ESG-focused funds face an uncertain outlook as managers’ research costs and equity impacts grow.
Inflows exploded during 2021, with assets in sustainable global funds doubling between April and September, when they reached $3.9 trillion, according to data from consultancy Morningstar.
In December, the main shares of the 20 largest ESG funds, which together manage US$ 340 billion (R$ 1.86 trillion) in assets, were from tech giants Microsoft, Alphabet (which owns Google) and Apple, according to Rumi Mahmood, vice president -president of ESG Research at MSCI.
But tech stocks have been taking a hit this year. This move fuels speculation that a more sustained turn towards value strategies is looming as the Fed begins to pull back on Covid-19-era stimulus.
“It’s going to be an important test for the industry. I’m not convinced that 100% of those who are buying sustainable funds are doing so purely for environmental and ethical reasons. Many are at it as ‘tourists’ because these were simply the best performing funds. “, said David McCann, equity analyst at Numis.
The Nasdaq Composit, an index focused on technology companies, had its worst start to the year in half a decade. It may be an isolated point, but a sustained shift in the market could be painful for ESG funds.
“Certain names are at the top: Microsoft, the rest of the big techs, big health plans… These stocks are trading higher, but if we turn around and rates go up, they’ll all be beaten. Banks and funds may do better, and those are often undervalued in ESG funds,” said Tom Mills, equity research analyst at Jefferies.
The shares of some more ESG-focused companies have been falling since the beginning of the year. The share price of London-based Impax has dropped 15% since early January, and Liontrust is down by about 14%.
Top 20 ESG funds’ top stocks are technology and healthcare
Microsoft | Technology |
alphabet | Technology |
app | Technology |
Ecolab | materials |
Thermo Fisher Scientific | Health |
Danaher | Health |
Linde | materials |
Waste Management Inc | Industrial services |
Roper Technologies | Technology |
Agilent Technologies | Health |
ESG fund managers say that sustainability has now become so tied to investment strategies in general that a significant reversal is unlikely. For many investors, certain energy and resource companies are no longer “investable,” no matter how well their stock performs.

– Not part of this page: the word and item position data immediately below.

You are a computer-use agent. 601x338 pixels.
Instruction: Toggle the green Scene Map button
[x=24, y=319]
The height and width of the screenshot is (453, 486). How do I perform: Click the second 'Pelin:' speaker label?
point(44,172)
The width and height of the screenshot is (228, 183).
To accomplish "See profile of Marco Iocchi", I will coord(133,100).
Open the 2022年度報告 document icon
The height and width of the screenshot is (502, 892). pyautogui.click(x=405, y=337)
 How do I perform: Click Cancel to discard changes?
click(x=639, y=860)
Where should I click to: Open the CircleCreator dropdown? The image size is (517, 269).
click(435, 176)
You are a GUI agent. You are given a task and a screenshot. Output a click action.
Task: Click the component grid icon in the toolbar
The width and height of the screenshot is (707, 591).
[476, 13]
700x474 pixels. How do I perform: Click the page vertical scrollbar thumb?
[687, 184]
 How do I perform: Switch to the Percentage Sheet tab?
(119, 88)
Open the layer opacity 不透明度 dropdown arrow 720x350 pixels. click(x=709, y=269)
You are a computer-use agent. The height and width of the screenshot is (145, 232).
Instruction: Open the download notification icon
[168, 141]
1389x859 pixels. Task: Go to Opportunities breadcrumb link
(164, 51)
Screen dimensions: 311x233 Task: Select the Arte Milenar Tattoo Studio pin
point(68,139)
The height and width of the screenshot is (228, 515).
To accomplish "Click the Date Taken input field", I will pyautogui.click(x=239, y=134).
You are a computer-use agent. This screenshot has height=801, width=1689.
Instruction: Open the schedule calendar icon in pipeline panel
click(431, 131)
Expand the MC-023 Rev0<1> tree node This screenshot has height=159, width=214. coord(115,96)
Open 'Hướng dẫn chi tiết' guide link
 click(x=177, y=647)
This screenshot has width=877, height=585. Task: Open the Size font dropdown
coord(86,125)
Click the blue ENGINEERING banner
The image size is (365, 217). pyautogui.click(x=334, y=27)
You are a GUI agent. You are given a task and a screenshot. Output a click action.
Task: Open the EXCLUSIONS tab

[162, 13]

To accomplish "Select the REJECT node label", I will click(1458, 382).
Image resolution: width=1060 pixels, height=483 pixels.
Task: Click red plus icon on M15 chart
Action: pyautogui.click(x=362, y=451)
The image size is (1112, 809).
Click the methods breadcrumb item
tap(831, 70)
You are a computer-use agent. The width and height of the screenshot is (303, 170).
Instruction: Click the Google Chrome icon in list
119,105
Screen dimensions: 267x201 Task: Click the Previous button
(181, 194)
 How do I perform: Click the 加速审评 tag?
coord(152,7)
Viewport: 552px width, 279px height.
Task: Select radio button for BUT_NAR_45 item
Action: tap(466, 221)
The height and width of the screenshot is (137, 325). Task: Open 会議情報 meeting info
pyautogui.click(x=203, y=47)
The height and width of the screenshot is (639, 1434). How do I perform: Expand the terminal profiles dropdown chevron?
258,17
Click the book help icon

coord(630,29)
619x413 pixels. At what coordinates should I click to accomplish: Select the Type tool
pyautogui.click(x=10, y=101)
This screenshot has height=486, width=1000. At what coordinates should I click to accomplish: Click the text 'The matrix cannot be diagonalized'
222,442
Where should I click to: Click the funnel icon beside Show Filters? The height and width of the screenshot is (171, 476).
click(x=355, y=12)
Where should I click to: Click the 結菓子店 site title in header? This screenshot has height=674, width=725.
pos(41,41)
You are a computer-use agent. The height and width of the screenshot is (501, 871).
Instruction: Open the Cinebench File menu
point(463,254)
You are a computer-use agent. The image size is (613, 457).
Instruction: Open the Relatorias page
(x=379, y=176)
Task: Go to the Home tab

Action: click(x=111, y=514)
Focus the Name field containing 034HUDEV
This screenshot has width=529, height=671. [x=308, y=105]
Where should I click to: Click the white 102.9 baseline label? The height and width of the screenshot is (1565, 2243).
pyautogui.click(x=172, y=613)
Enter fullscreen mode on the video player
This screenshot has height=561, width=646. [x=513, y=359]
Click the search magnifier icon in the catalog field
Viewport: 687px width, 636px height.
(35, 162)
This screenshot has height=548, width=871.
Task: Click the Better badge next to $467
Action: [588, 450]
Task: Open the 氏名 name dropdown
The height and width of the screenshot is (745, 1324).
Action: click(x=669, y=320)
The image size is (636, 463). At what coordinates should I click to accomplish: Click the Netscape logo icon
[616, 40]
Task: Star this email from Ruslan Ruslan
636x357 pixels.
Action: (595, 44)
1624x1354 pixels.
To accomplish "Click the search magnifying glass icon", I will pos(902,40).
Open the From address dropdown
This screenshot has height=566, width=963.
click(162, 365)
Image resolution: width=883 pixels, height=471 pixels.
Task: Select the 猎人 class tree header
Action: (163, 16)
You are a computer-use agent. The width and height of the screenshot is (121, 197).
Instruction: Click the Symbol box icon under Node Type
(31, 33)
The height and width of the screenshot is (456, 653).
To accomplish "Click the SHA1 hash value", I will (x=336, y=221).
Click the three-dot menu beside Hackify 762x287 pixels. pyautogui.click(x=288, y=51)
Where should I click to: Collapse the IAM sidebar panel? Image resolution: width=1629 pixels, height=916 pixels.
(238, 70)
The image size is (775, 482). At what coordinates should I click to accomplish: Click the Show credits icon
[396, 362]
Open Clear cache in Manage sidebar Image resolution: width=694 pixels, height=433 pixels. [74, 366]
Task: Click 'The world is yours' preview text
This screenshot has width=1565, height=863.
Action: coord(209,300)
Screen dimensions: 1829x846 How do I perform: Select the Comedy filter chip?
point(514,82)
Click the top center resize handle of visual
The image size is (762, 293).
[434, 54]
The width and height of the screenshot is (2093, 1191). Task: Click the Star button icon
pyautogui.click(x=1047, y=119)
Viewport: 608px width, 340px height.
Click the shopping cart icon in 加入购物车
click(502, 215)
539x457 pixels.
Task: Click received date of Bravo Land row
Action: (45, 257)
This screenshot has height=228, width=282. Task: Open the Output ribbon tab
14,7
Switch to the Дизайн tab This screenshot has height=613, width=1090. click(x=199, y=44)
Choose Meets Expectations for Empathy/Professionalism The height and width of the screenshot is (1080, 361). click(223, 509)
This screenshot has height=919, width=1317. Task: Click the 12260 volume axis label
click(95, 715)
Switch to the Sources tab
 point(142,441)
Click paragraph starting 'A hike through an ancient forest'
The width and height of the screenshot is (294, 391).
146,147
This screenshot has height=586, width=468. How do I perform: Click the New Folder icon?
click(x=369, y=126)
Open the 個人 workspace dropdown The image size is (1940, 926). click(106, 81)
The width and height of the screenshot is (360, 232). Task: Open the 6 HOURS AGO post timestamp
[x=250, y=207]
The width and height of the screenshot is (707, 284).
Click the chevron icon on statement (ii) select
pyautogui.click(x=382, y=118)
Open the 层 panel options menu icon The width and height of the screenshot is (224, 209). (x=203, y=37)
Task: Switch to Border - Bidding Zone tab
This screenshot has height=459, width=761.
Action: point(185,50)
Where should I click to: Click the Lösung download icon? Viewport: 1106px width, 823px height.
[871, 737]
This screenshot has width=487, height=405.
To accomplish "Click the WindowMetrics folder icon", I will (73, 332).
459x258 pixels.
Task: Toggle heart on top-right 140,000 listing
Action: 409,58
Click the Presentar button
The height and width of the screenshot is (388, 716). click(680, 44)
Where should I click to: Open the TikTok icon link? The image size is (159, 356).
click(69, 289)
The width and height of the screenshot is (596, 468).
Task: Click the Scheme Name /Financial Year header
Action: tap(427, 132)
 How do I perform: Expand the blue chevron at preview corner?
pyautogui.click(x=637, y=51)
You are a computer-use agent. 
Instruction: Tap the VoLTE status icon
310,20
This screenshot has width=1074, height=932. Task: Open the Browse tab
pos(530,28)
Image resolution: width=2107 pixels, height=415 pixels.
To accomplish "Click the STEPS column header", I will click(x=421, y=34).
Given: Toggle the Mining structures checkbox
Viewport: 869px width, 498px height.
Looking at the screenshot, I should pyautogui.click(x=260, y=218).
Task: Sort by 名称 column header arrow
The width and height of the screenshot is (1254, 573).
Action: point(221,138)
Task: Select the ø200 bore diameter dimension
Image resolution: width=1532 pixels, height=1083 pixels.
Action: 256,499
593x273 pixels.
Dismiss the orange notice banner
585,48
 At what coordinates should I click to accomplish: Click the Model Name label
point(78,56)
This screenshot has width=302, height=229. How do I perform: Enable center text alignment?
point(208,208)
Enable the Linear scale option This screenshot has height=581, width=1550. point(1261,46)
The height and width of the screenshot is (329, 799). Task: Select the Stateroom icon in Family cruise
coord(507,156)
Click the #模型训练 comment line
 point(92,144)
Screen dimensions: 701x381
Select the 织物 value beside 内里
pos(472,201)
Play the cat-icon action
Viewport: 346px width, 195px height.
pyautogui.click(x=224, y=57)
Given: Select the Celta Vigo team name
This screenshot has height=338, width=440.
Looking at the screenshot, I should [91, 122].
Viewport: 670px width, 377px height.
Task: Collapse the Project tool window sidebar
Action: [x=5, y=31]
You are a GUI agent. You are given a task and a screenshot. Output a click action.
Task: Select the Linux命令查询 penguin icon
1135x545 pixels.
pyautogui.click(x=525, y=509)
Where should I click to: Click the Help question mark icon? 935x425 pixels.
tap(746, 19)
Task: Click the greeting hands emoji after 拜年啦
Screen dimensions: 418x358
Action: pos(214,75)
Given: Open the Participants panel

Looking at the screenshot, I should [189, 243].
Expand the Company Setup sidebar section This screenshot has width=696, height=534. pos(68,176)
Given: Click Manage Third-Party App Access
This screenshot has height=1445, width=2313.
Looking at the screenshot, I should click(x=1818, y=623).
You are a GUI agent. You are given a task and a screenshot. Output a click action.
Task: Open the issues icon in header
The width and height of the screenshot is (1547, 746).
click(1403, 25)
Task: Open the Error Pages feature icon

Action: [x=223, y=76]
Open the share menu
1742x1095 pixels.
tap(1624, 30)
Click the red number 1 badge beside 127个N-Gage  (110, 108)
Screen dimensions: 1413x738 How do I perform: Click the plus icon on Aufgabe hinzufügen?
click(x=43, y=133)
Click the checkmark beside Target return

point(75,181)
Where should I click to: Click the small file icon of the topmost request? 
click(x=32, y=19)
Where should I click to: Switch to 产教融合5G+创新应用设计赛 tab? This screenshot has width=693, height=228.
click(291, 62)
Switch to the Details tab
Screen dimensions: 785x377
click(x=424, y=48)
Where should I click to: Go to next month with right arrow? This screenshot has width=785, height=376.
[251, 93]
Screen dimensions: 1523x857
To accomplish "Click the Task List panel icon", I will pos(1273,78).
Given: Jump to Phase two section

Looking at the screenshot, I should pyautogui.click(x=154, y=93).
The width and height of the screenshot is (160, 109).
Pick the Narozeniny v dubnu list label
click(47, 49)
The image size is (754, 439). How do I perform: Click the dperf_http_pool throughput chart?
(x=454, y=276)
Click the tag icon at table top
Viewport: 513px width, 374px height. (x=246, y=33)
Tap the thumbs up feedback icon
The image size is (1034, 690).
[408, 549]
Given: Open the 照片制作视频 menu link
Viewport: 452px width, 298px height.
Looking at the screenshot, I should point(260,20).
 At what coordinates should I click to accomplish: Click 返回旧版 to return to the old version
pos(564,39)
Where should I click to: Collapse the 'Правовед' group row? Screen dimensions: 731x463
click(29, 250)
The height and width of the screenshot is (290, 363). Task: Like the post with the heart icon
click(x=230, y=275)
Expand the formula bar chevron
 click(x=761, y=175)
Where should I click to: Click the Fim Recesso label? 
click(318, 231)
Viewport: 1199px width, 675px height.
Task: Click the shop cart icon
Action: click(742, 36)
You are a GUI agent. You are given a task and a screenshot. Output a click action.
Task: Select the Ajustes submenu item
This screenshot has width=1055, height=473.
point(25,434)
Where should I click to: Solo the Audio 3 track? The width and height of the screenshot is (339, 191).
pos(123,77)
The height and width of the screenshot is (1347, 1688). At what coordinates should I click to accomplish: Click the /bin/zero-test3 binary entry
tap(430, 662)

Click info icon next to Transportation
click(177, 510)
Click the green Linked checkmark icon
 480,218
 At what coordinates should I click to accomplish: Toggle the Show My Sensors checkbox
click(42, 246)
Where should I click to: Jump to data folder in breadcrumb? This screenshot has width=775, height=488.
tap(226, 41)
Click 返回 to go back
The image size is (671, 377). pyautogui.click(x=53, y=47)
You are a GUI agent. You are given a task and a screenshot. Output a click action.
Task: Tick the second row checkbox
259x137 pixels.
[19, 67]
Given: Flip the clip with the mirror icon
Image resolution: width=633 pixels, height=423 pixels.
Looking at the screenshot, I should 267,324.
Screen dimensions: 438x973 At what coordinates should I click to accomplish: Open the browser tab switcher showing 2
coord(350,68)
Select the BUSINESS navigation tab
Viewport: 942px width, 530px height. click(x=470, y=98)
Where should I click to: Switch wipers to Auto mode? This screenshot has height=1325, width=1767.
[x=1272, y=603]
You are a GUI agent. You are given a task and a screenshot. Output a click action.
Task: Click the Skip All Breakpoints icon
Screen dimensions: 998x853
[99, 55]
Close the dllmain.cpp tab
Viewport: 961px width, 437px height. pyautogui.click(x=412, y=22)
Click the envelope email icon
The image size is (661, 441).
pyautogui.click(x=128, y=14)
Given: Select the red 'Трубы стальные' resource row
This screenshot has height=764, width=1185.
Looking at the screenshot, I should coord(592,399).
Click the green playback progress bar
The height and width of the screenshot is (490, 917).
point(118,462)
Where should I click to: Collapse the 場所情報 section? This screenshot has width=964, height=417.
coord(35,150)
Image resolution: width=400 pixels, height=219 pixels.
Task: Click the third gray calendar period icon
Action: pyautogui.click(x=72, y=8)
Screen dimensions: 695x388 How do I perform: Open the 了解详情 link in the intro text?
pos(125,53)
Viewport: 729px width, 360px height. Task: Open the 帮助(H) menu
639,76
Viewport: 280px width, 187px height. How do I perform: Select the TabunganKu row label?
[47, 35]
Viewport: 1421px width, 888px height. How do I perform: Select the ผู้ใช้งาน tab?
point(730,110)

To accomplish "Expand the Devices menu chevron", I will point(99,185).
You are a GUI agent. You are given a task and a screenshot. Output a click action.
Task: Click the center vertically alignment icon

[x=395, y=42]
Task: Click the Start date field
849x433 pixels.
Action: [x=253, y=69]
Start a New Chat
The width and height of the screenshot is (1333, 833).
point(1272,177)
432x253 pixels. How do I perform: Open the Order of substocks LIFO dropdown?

And while interest rate hikes dampen future returns on tech companies, the investing public for some of those companies has also exploded.
“We’ve increasingly seen the market accept the idea that companies need to set net zero targets and therefore need to buy clean energy,” said Amanda O’Toole, who runs a cleantech themed fund at Axa Investment Managers.
Much attention has been paid to the ability of cutting-edge technology to address sustainability issues. But fund managers are also looking for possibilities among more traditional companies.
“There are new entrants to the climate and ESG fund management business. Let’s find out, as well as between companies, who is good at what they do,” said Simon Webber, fund manager at Schroders.
He believes companies like construction company Kingfisher, insurance company Munich Re and carmaker BMW will be big winners in the climate transition.
Sustainable investments are also subject to rising research costs, which are expected to reach US$1.3 billion globally in 2022, straining the already thin margins of investment houses and jeopardizing sustainable strategies in the event. of a market correction.
​In Europe, asset managers’ research budgets were cut by more than half between 2016 and 2022, according to estimates by Frost Consulting.
At the same time, the costs of conducting ESG strategies have ballooned as funds have emerged and grown — and could eclipse research budgets by 2024.
“Ironically, European capital managers are less resilient and less sustainable than they were [no inÃcio da crise financeira]”, said Neil Scarth of Frost.
ESG strategies incur expenses because of data and research costs, as well as the need to hire management departments to deal with companies on sustainability goals.
“We’re talking to some experienced managers at investment firms that are starting to review the relationship between ESG revenues and costs, in an environment where none of these additional costs are covered by asset owners,” Scarth said.
Translated by Luiz Roberto M. Gonçalves
I have over 8 years of experience in the news industry. I have worked for various news websites and have also written for a few news agencies. I mostly cover healthcare news, but I am also interested in other topics such as politics, business, and entertainment. In my free time, I enjoy writing fiction and spending time with my family and friends.